It’s wishful thinking to believe that free trade can solve geopolitical strife, notes professor Jacob Soll in this thought-provoking essay. History shows that the idea that free markets can rein in bullying regimes has little substance. Rather than leading governments to seek peace and harmony, free trade has most often come about through coercion – sometimes from behind the barrel of a gun. Soll’s sobering assessment reckons that geopolitical tensions are now testing democracy, as the world teeters on the brink of recession.
- The notion that free markets foster peace has historical roots.
- The reality is that governments’ coercive behavior often drives trade.
- The current state of geopolitical hostilities is undermining free markets.
The notion that free markets foster peace has historical roots.
The idea that open trade leads nations to pursue mutual interests rather than impassioned conflict surfaced in the 1600s in humanist philosophy. Humanists endeavored to understand the rights of individuals and commerce through a reading of classical doctrine.
“The idea that trade brings peace has its origins in humanist thought, which looked to understand natural rights and trade through classical philosophy.”
Proponents argued that free trade would control human avarice and bring prosperity to all. The 17th-century Dutch jurist Hugo Grotius contended that the divinely bestowed elements of air and water were accessible to all, permitting all countries to trade with whomever they chose. A century later, the French philosopher Montesquieu posited that “‘gentle commerce’ would replace the warring instincts of personal and national pride.”
The reality is that governments’ coercive behavior often drives trade.
While free markets can be the cornerstone of friendly geopolitical relations, their record at keeping the peace and preserving democracy has been, at best, mediocre. The Wealth of Nations author Adam Smith contended that free trade had to occur between like-minded governments. He viewed the British Empire as a “free trade zone,” with its colonies as an open trading bloc.

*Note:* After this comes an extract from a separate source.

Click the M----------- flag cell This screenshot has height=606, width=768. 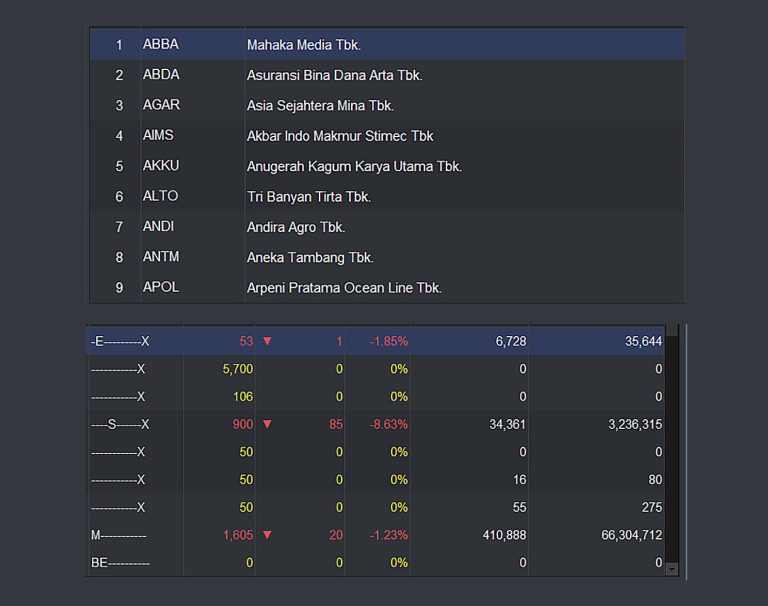(118, 535)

But Britain’s free trade zone, achieved through military force and colonial exploitation, set off a century’s worth of conflicts. Britain’s hegemony led Russia, America, Italy, Germany and France to erect tariffs as a defense against the British Empire’s stranglehold over global trade. That led to two world wars and the rise of nationalism, expressed through the militarization of Germany, Japan and Russia.
“The Pax Britannica of the Empire was based on gunboats, violent coercion and the pillaging of riches from colonialized nations.”
The aftermath of World War II saw the United States use its power and influence via the Marshall Plan to reconstruct Europe and impose democracy on former enemies. The Cold War pitted communism against capitalism, leading to government intervention to encourage democracy and free markets through institutions such as the General Agreement on Tariffs and Trade (GATT).
The current state of geopolitical hostilities is undermining free markets.
The collapse of communism at the end of the 1980s heralded the potential for peaceful relations, but military budgets skyrocketed in America, which engaged in wars in Iraq and Afghanistan that cost trillions of dollars, even as the world welcomed more open trade.
“History shows that free trade is often in the eye of the beholder….Ultimately, a military-based pax or deeper common interest might be necessary to keep commerce and the world on gentle terms.”
Global tensions are rising. China has reverted to nativist authoritarianism and saber rattling against the United States. Both nations have weaponized trade. Russia is currently at odds with much of the world over its incursion into Ukraine, notwithstanding the former free trade in Russian oil. Despite 20 years of globalization, geopolitics are now fraught with danger, as democracy becomes increasingly imperiled and the world’s economy seems poised for recession. Free trade is being put to the test.
About the Author
Jacob Soll is a professor of philosophy, history and accounting at the University of Southern California.